Ce fut un bourreau de lecture : ses carnets nous le prouvent une fois de plus, — et surabondamment. Lui-même dressait, de temps en temps, la liste des livres qu’il avait dévorés pendant une saison. Ce sont de véritables catalogues qui rappellent le pantagruélique appétit livresque des héros de Rabelais. En juin 1874, il calcule que, depuis le mois d’août 1872, il a lu exactement 309 volumes : soit, environ, un volume tous les deux jours.
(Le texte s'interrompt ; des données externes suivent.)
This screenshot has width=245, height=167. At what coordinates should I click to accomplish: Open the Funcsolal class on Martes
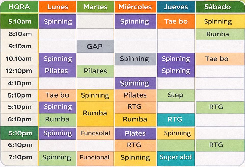pos(95,133)
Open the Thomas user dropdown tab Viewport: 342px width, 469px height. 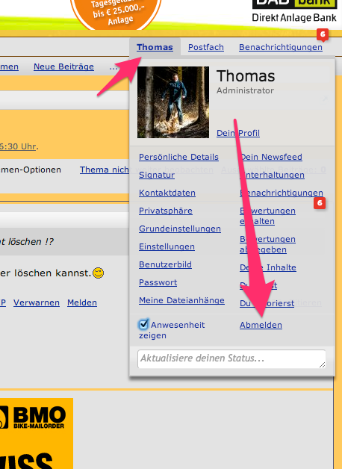[155, 47]
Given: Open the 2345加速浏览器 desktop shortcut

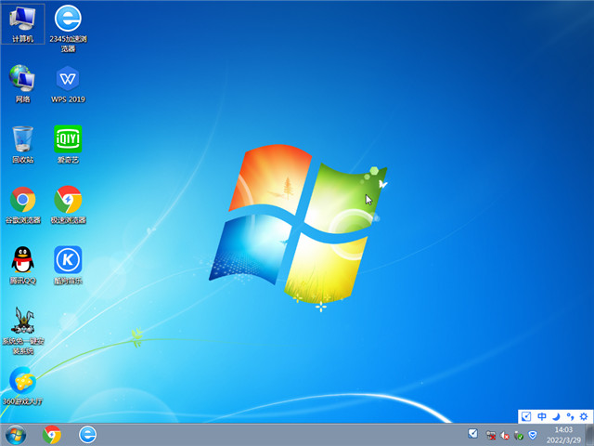Looking at the screenshot, I should 68,20.
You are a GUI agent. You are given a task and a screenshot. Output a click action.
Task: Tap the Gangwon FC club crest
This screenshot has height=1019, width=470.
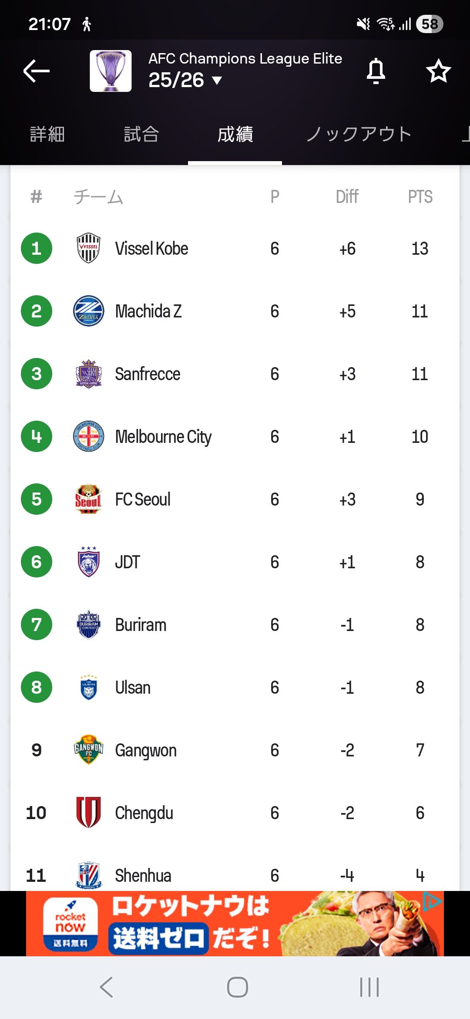coord(88,750)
Et qu’on ne s’imagine pas qu’il se noyait dans le fatras bibliographique ! Si les sujets de ses romans l’obligent à fouiller des bouquins très spéciaux, il ne leur sacrifie pas les lectures substantielles et solides. Parmi des titres extravagans ou strictement techniques, j’en relève d’autres comme ceux-ci : Les Epoques de la nature de Buffon, l’Esthétique de Hegel, la Dramaturgie de Hambourg de Lessing, le Beaumarchais de Loménie, le Lascaris de Villemain, ou les Ennemis de Voltaire de Nisard. A côté de cela, ses bréviaires assidus : Montaigne, La Bruyère, Montesquieu, les tragiques grecs, Aristophane, Virgile surtout, pour qui il avait un culte, sur les vers duquel il se pâmait. — c’est lui qui le dit, — « comme un vieux professeur de rhétorique. » Il disait aussi — et c’était même une de ses phrases favorites — que « personne ne lit les classiques. » Personne ne les a lus davantage que lui.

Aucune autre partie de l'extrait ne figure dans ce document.